AncapFTW Posted February 27, 2015 Posted February 27, 2015 It seems to me that their first choice in how to solve any problem is to use violence. They use the memory download thing to learn to fight, not even getting lessons like "helicopter piloting" and "lock picking" until they are needed. Neo downloaded data for 10 hours straight in the first movie, so we know they can handle it. So why not learn nonviolent ways to solve their problems, or at least less violent ways, even if it's just in their free time? They are all hackers. Could they not hack the matrix, or at the very least, the computers in the matrix? Add propaganda or Advanced machines? Shut down powerplants? Disrupt the matrix? Create their own AI helpers, like the woman in the red dress, the horse in the Animatrix, or other NPCs? You shouldn't even need to enter the matrix for this stuff. Surely there are ways to show the people that the world they are living in isn't real, something Neo says he's going to do at the end of the first movie, so why not do it? And if the Matrix is an allegory for government and religious control (at least in part), why do they run for government/Zion and Religion/Neo worship? It seems they freed themselves from one Matrix to be trapped in another. Maybe Neo isn't the only one with machine programming in their head.

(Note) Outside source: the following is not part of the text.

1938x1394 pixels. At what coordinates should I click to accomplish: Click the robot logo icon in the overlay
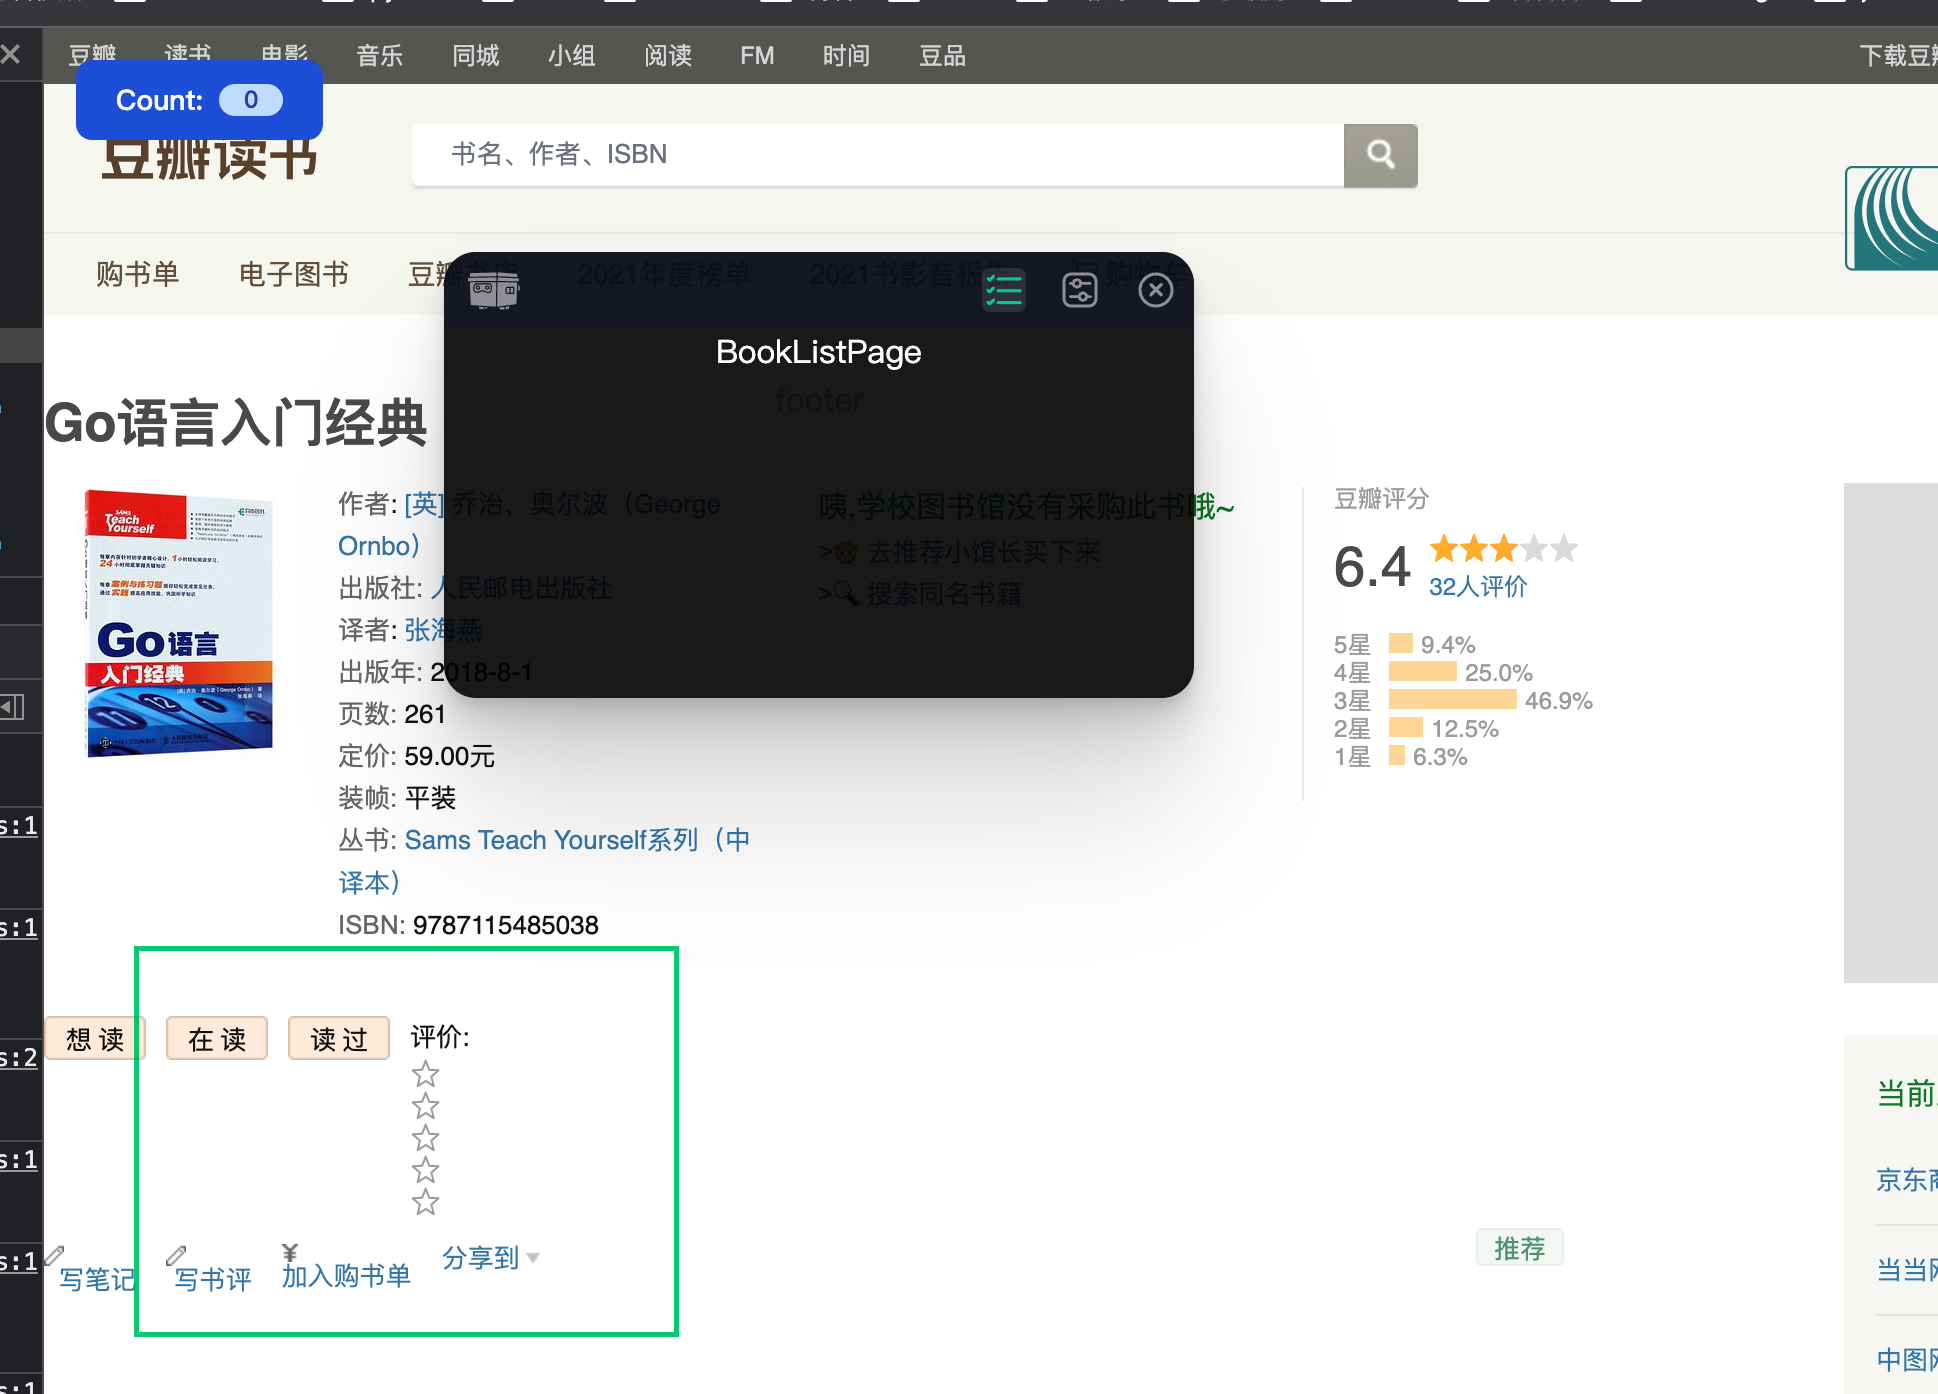[x=494, y=289]
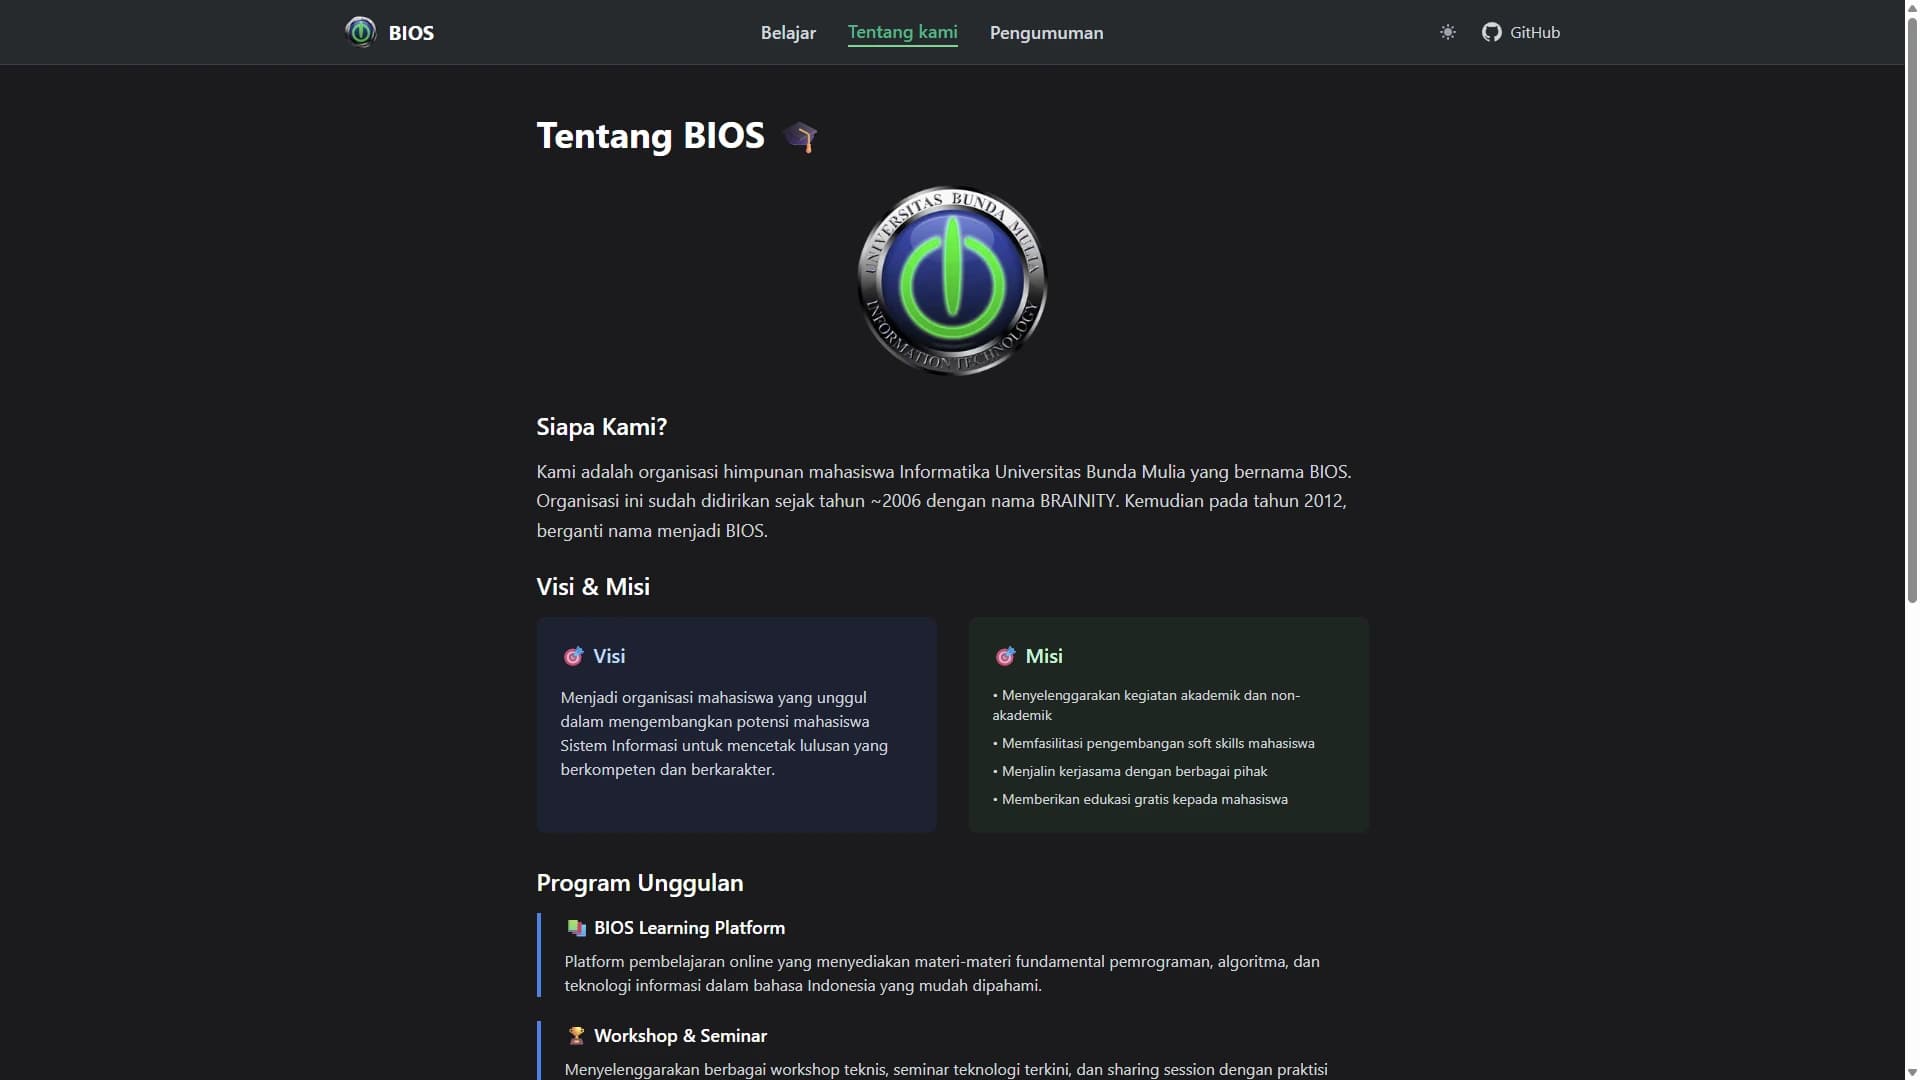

autowagon Posted February 27, 2015 Posted February 27, 2015 I think that the arguement could be made that they are invaders, hacking their way in, to another culture (matrix). Then it becomes much more realistic and difficult to determine who is attacking who? Who started it? Are the machines trying to stop the invaders messing with their system by drilling to Zion, or are the hackers trying to stop the Machines from destroying Zion. Assess whether either side's end goal is nonviolent assimilation. Two separate cultures unwilling to coexist and using force to subjugate the other. Morpheus seeking freedom from the rules of the matrix culture for the matrix people, and the machines seeking the freedom to basically not tell people they are being exploited, because some other culture says so. (Like going to Iraq and telling people to quit joining military forces and don't be muslim.) The people from Zion give a choice (the red or blue pill, or is it...) while the Matrix gives no choice of their culture. I did think it was interesting the other day (i just happened to be writing a bunch of quotes from the Matrix, circumstancially to spotting this thread) I noticed that Neo was, in one life 'a program writer for a respectable software company.' He was working for the man, the machines I mean, and in another 'a hacker guilty of virtually every computer crime we have a law for.' So even when he was within the culture that enslaved him he was being exploited as well as considered a terrorist in that culture. So in a sense Neo was outside the cultural bounds to begin with and walked the line of a moral high or low ground. He was in forced servitude for the benifit of his culture against individual freedom, and trying to circumvent his own contribution like Snowden. The typical 'use of force' backfiring.
PatrickC Posted February 28, 2015 Author Posted February 28, 2015 Afterthoughts show starts in under an hour.
PatrickC Posted March 2, 2015 Author Posted March 2, 2015 Bumping the Afterthoughts show (above).. If you enjoy the show you can join our Facebook group below: https://www.facebook.com/groups/philosophyfilmclub/
autowagon Posted March 4, 2015 Posted March 4, 2015 I just watched "The Cube" again the other night. That could be a good one to discuss.